Styrum. . Bis er in Fahrt kam, hat es zweieinhalb Jahre gedauert, doch nun loben die Fahrgäste seine Pünktlichkeit: Der Bürgerbus Styrum ist ein ehrenamtiches Groß-Projekt.

Theoretisch gilt auch im Styrumer Bürgerbus: Bitte nicht mit dem Fahrer reden. In der Praxis erwartet jedoch niemand Stille auf den hinteren Sitzen. Im Gegenteil: „Wir kennen die meisten Fahrgäste mit Namen – und von vielen auch die Familiengeschichten“, sagt Fahrdienstleiter Jörn Sellerbeck. Die Hilfe beim Ein- und Aussteigen, der Plausch während der Fahrt gehören dazu. Denn die Ehrenamtlichen, die den Bürgerbus durch Styrum lenken, wissen, dass sie mehr tun, als die Lücken im ÖPNV zu schließen.

Zehn Projekte als Vorschläge für Preise

I n der Reihe „Menschen machen’s möglich“ stellen wir in Serie zehn Projekte vor. Es sind Aktionen oder Angebote von und mit Menschen, die sich in unserer Stadt ehrenamtlich engagieren.

Sie, liebe Leserinnen und Leser, entscheiden am Ende, welche drei Projekte einen Preis verdient haben. Diese stiftet RWW. Vergeben werden die Auszeichnungen beim Bürgerempfang am 24. Juni in der Stadthalle.

Die Idee gab es länger. Doch bis sie Fahrt aufnehmen konnte, hat es gedauert. Denn: „Wir sind ein normaler Busbetrieb mit allem Zipp und Zapp“, sagt Knut Binnewerg, Vorsitzender des im April 2011 gegründeten Vereins Bürgerbus Styrum. Zum Zipp und Zapp gehören Fahrer (samt Personenbeförderungsschein, Gesundheitsprüfung und Führungszeugnis), Fahrplan, Tickets, Route, Haltestellen und natürlich ein Bus. Organisiert wurde all das ehrenamtlich, von Styrumern für Styrumer. Zudem musste der Verein 12.000 Euro Eigenanteil vom insgesamt 52.000 Euro teuren Kleinbus aufbringen, den Rest trug das Land NRW.
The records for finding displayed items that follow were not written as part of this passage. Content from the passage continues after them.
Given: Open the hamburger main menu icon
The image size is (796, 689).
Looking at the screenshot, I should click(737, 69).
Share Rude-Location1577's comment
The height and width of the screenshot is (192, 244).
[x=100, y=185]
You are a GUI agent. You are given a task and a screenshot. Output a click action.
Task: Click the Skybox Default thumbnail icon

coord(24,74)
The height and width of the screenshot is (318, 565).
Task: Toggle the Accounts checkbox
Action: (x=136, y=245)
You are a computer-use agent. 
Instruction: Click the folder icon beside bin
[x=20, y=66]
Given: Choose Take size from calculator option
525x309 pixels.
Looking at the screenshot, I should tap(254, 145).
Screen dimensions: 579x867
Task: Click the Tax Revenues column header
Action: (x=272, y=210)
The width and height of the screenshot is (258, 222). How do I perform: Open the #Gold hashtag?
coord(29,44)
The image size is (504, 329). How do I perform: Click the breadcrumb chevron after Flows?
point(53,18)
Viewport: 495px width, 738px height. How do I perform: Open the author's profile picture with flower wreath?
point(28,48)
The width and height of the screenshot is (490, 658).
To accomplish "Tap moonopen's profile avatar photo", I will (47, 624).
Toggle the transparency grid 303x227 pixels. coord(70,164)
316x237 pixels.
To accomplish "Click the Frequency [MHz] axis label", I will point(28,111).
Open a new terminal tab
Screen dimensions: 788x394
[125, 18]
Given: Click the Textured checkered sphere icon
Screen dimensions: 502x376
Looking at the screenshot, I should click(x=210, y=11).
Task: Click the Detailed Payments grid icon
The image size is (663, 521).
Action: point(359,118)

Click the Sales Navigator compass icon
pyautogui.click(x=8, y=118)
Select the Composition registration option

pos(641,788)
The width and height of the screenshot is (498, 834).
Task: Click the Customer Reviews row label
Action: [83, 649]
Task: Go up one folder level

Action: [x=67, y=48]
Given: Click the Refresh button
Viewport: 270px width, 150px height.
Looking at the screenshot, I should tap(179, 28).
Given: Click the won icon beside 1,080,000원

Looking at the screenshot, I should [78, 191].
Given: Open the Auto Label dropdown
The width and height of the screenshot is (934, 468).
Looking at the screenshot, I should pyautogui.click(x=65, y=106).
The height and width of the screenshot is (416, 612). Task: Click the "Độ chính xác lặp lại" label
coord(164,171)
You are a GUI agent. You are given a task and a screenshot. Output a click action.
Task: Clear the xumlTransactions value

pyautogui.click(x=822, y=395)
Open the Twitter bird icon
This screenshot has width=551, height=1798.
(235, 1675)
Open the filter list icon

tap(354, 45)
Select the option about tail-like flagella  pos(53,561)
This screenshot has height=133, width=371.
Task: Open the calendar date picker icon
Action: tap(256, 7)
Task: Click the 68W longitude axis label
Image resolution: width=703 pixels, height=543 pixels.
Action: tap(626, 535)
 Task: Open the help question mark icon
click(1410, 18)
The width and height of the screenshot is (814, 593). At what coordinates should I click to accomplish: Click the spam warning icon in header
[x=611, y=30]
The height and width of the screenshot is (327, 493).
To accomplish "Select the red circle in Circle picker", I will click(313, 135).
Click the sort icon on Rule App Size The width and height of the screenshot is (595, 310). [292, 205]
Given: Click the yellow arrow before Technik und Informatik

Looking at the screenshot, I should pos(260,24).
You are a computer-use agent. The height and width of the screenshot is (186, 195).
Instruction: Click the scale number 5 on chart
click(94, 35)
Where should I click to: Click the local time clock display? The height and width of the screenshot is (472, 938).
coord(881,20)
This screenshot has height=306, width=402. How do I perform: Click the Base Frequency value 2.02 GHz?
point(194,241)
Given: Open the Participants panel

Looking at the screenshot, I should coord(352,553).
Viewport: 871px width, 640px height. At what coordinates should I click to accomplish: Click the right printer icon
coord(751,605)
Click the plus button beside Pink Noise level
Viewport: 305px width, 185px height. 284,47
Ende Oktober 2012 fuhren die Ehrenamtlich erstmals am Sültenfuß ab. Seitdem geht es montags bis freitags von 9 bis 17 Uhr und samstags von 9 bis 14 Uhr durch Styrumer Seitenstraßen, die die Mülheimer Verkehrsgesellschaft nicht direkt ansteuert. Rein rechtlich gehört der Verein zur MVG, die Profis stärken den Ehrenamtlichen mit ihrem Know-how den Rücken. Keine Konkurrenz ist der Bürgerbus, sondern eine Ergänzung.

Ehrenamtler teilen sich die Schichten

Dass die benötigt wird, zeigen die Zahlen, die Jürgen Siegmund nennt: Im ersten, vollen Betriebsjahr 2013 fuhren 5306 Menschen mit, 2014 waren es 7508 und in den ersten fünf Monaten dieses Jahres bereits 2900. Vor allem Senioren nutzen das Angebot, 60 Prozent haben einen Schwerbehindertenausweis und freie Fahrt. „Viele sagen, dass sie sich selbstständiger fühlen, weil sie wieder alleine zum Arzt oder Einkaufen können“, sagt Siegmund.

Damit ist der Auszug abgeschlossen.